动物试验,精子畸形 z-bo 2020-08-13 503

　　Sperm abnormalities in mice are genetically controlled and have high heritability. Many autosomal and X and Y sex chromosome genes directly or indirectly determine the morphology of sperm. Sperm abnormalities mainly refer to abnormal morphology. It is known that sperm abnormalities determine spermatogenesis. The result of morphological gene mutation. Therefore, morphological changes indicate changes in related genes and their protein products. The mouse sperm abnormality test can detect the impact of environmental factors on sperm production and development, which leads to a high degree of mutagenesis of known germ cells. Therefore, the test is a mutagen for human germ cell environmental factors. Can be used for detectable impact.

　　equipment and reagents

　　Unless otherwise specified, all reagents are of analytical grade and test water is distilled water.

　　1 Experimental experimental equipment.

　　2 Biological microscope.

　　3 M ethanol.

　　4 1%? 2% eosin staining solution: Weigh 1-2 g of eosin and dissolve it in 100 mL of distilled water.
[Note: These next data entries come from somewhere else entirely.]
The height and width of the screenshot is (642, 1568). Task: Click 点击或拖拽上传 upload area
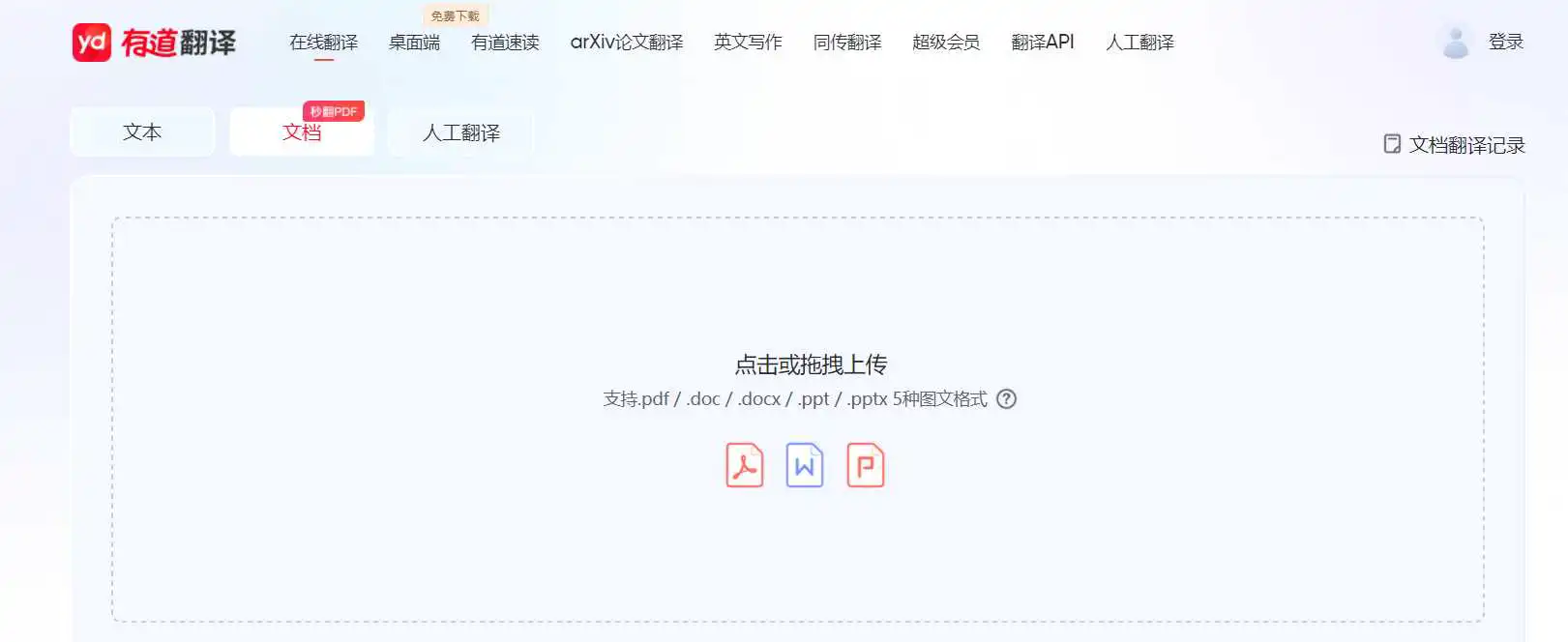798,420
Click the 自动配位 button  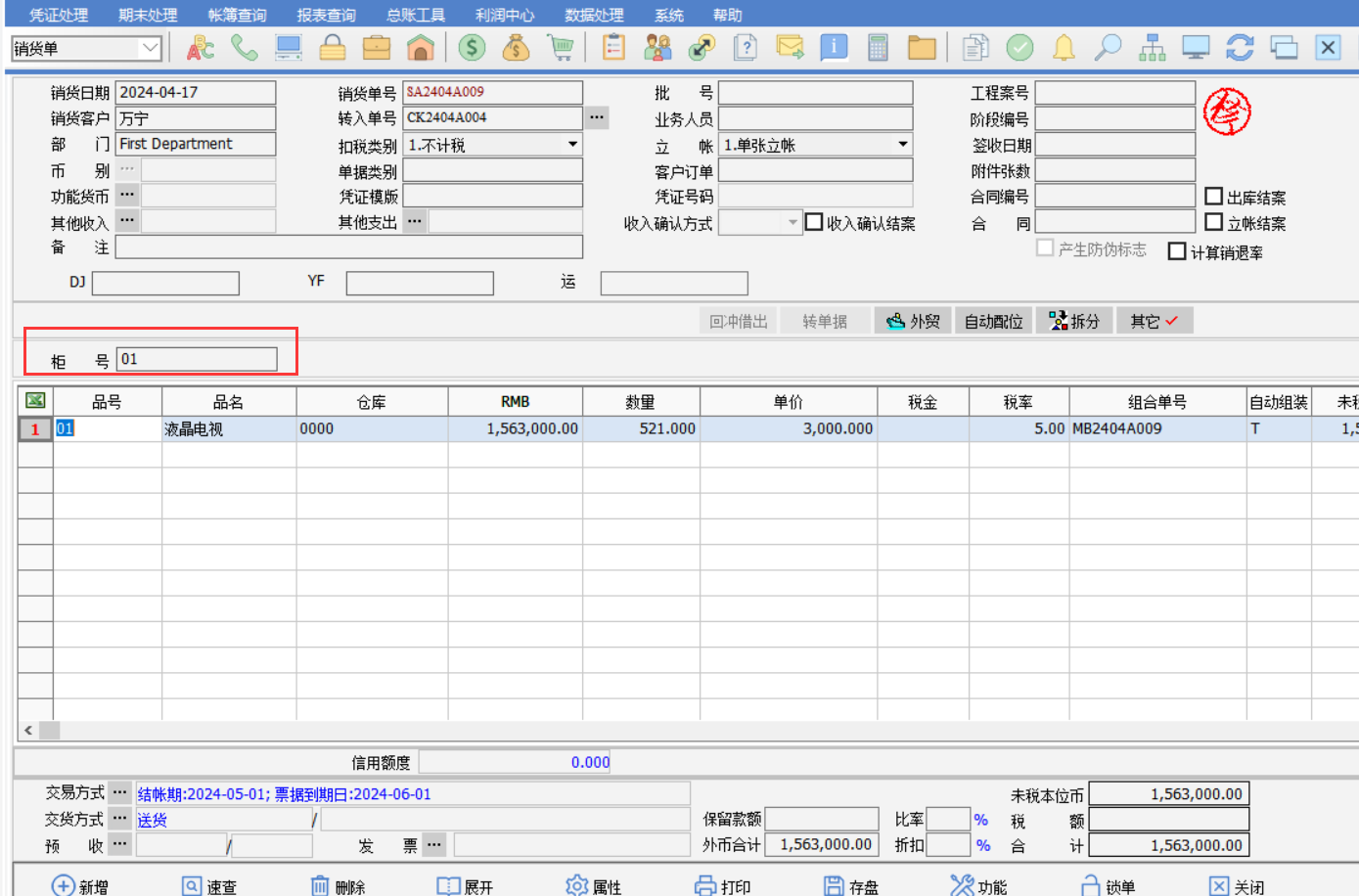993,321
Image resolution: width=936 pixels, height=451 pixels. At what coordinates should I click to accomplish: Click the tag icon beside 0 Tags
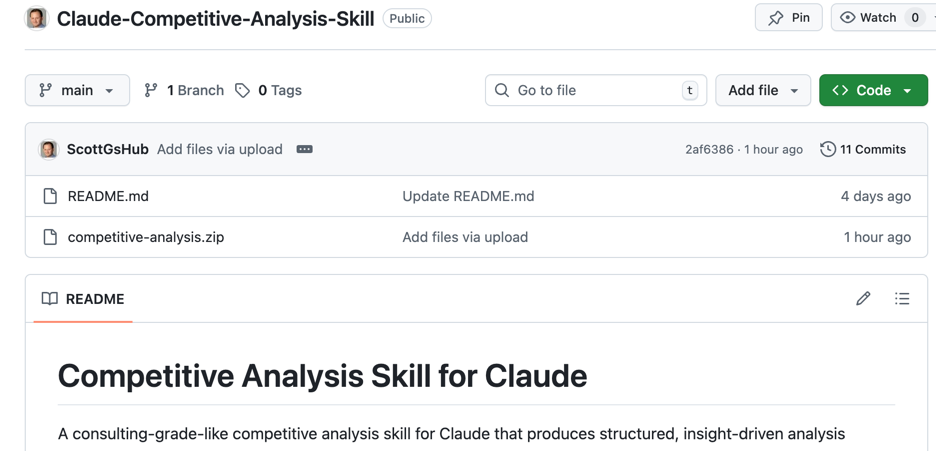point(242,90)
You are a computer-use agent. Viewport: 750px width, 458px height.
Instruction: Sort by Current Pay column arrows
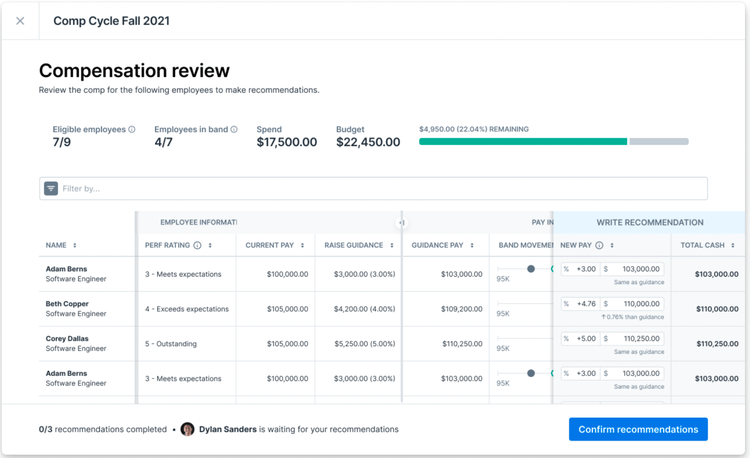pos(302,245)
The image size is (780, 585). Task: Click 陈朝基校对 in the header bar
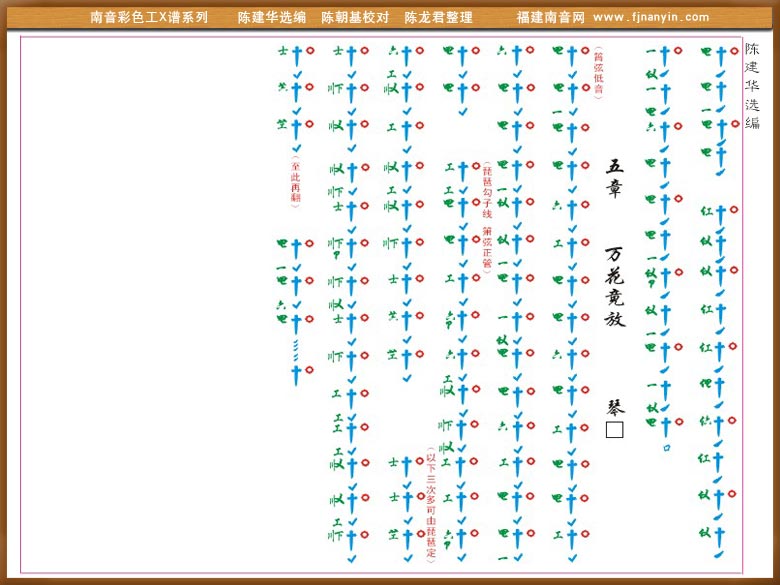click(x=355, y=17)
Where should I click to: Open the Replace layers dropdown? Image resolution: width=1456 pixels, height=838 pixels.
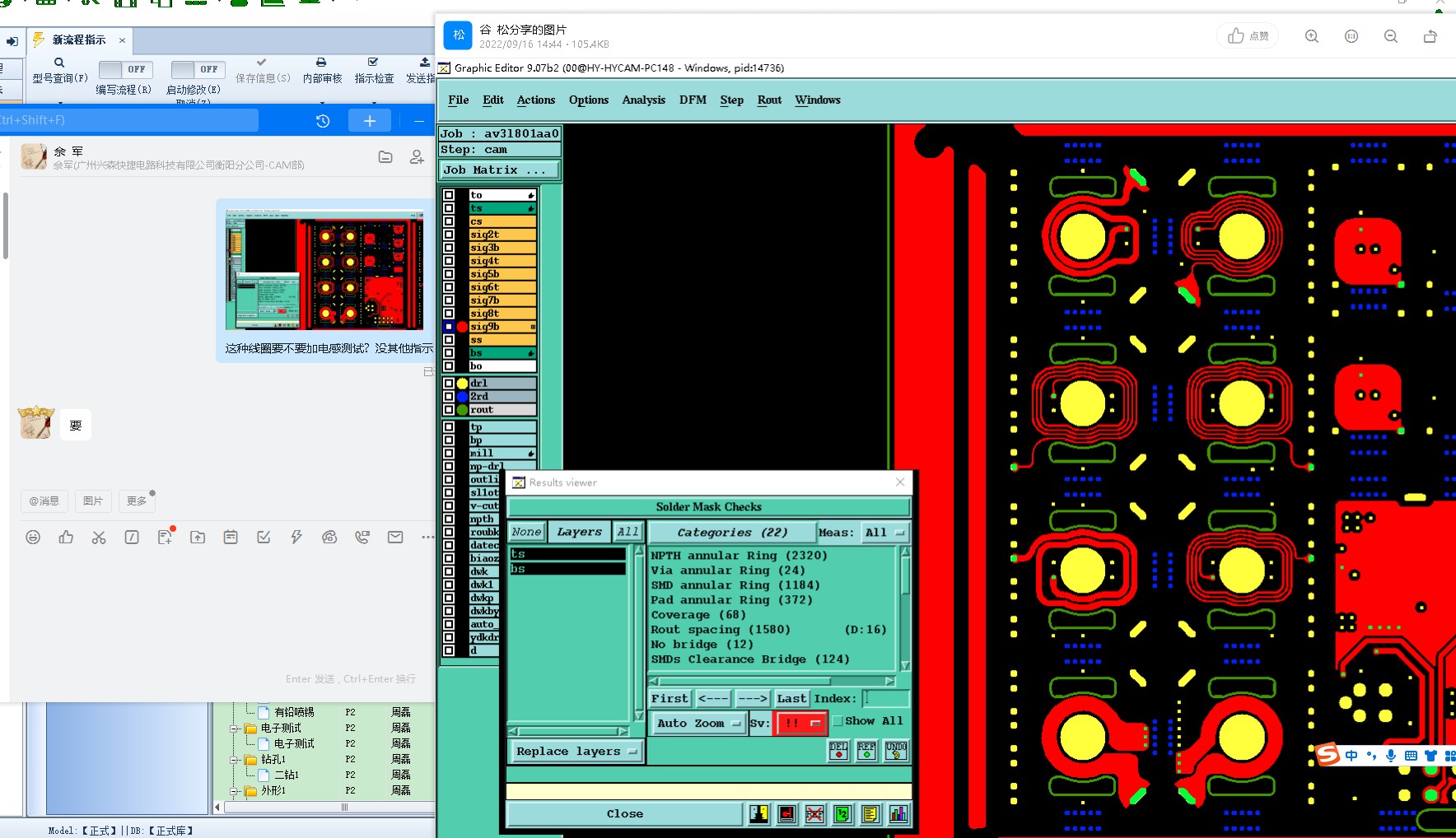tap(576, 751)
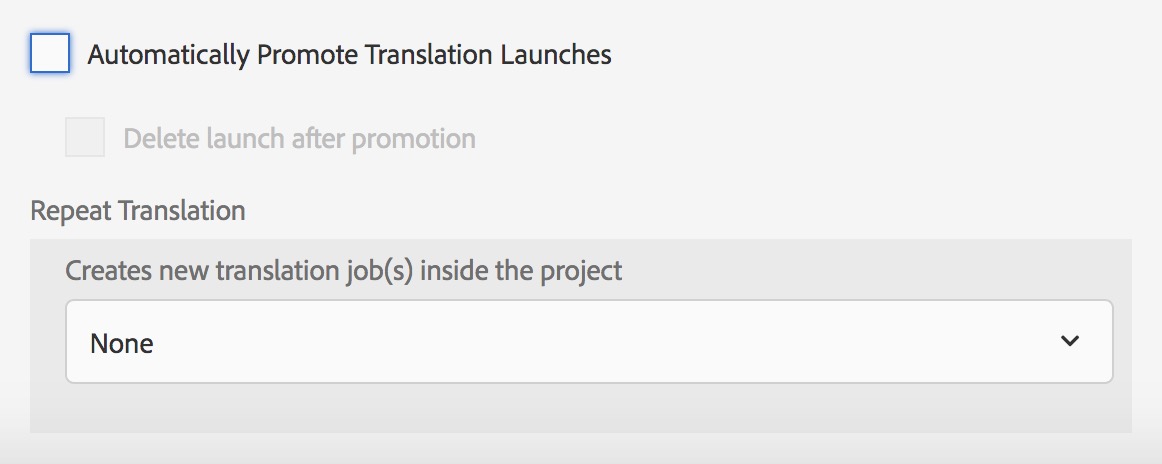Expand the translation job frequency selector
1162x464 pixels.
(588, 342)
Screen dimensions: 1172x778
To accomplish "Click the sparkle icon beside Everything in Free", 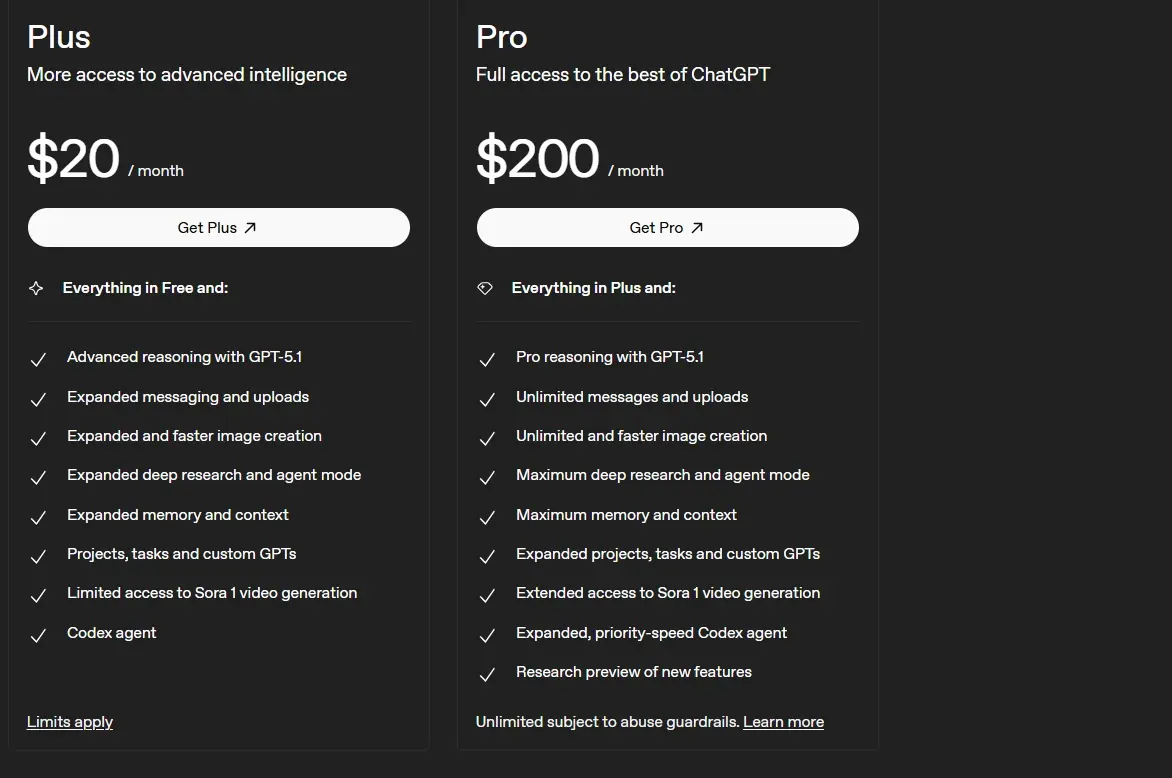I will (x=36, y=287).
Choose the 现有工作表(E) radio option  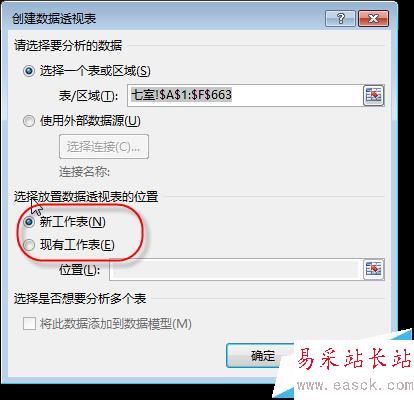coord(29,245)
　　6-8 weeks old animal (25-35g). 2 doses are divided into negative control group (solvent), positive control group and 3 test groups, with at least 5 surviving animals in each group. The substance is cyclic amine phosphate 40-60mg/(kg·d) or methyl methanesulfonate (MMS) 50mg/(kg·d), mitomycin C (MMC) 1.0-1.5mg/(kg·d) . The highest dose can be regarded as the maximum tolerated dose, or a dose group of 1/2, 1/4 and 1/8 LD50, respectively. Orally for 5 consecutive days.

　　3 operation steps

　　3.1 Animal running time: Different pathogenic variants act on different stages of sperm development, and may cause sperm deformation at different times after exposure to certain mutants. Have. Therefore, if conditions permit, the animals can be killed after 1, 4, and 10 weeks of administration of the test substance to determine the sperm morphology. Most chemical mutagens are produced in late spermatogonia or in primary spermatogonia. Because it is more sensitive to cells, it is usually done 35 days after the first dose of test substance. Take out two mice and epididymis and place them in a small beaker containing an appropriate amount of saline (1 mL) or a petri dish containing 2 mL of saline. Cut off the epididymis with ophthalmic scissors vertically with 1-2 knife, and let it stand for 3-5 minutes. Shake gently for 5 minutes. Use 4 layers of lens cleaning paper or synthetic fiber blood net bag to filter, and then suck out the filtrate smear. After air drying, fix with methanol for more than 5 minutes, and then dry. Stain with 1% to 2% eosin for 1 hour, rinse with water, and dry.

　　3.3 Microscopic examination: look for areas with low power (using green filter), clear background and little sperm overlap. Use high power to check the morphology of sperm and count the number of sperm in the complete structure. Sperm with a head but no tail (unclear outline), or if the head overlaps with other sperm or fragments, or is obviously artificial, it is not counted. At least 1,000 spermatozoa are examined for each animal.

　　Sperm abnormalities mainly appear on the head and then on the tail. The variants are divided into no hook, banana shape, thick head, amorphous, folded tail, double head, double tail, etc. Record the microscope coordinates of each sperm, record the abnormal type separately, and calculate the sperm deformation rate and the composition ratio of the sperm deformation type.

　　When distinguishing between two-headed and two-tailed variants, please pay attention to the difference between the two sperm and determine the stage of partial overlap. When it is judged to be amorphous, it is necessary to distinguish it from manual cutting and folding. Statistical methods and determination results Each dose group should be compared with the corresponding negative control group through parameter statistical methods (for example, using Wilcoxon grade). The evaluation criteria for abnormal sperm with a positive total detection method is that the abnormal rate is more than twice that of the negative control group or is statistically significant, and there is a dose-response relationship.

　　The abnormal sperm rate of the general negative control group is 0.8% to 3.4%, for your reference, but please refer to the natural deformation rate of experimental animals used in this laboratory.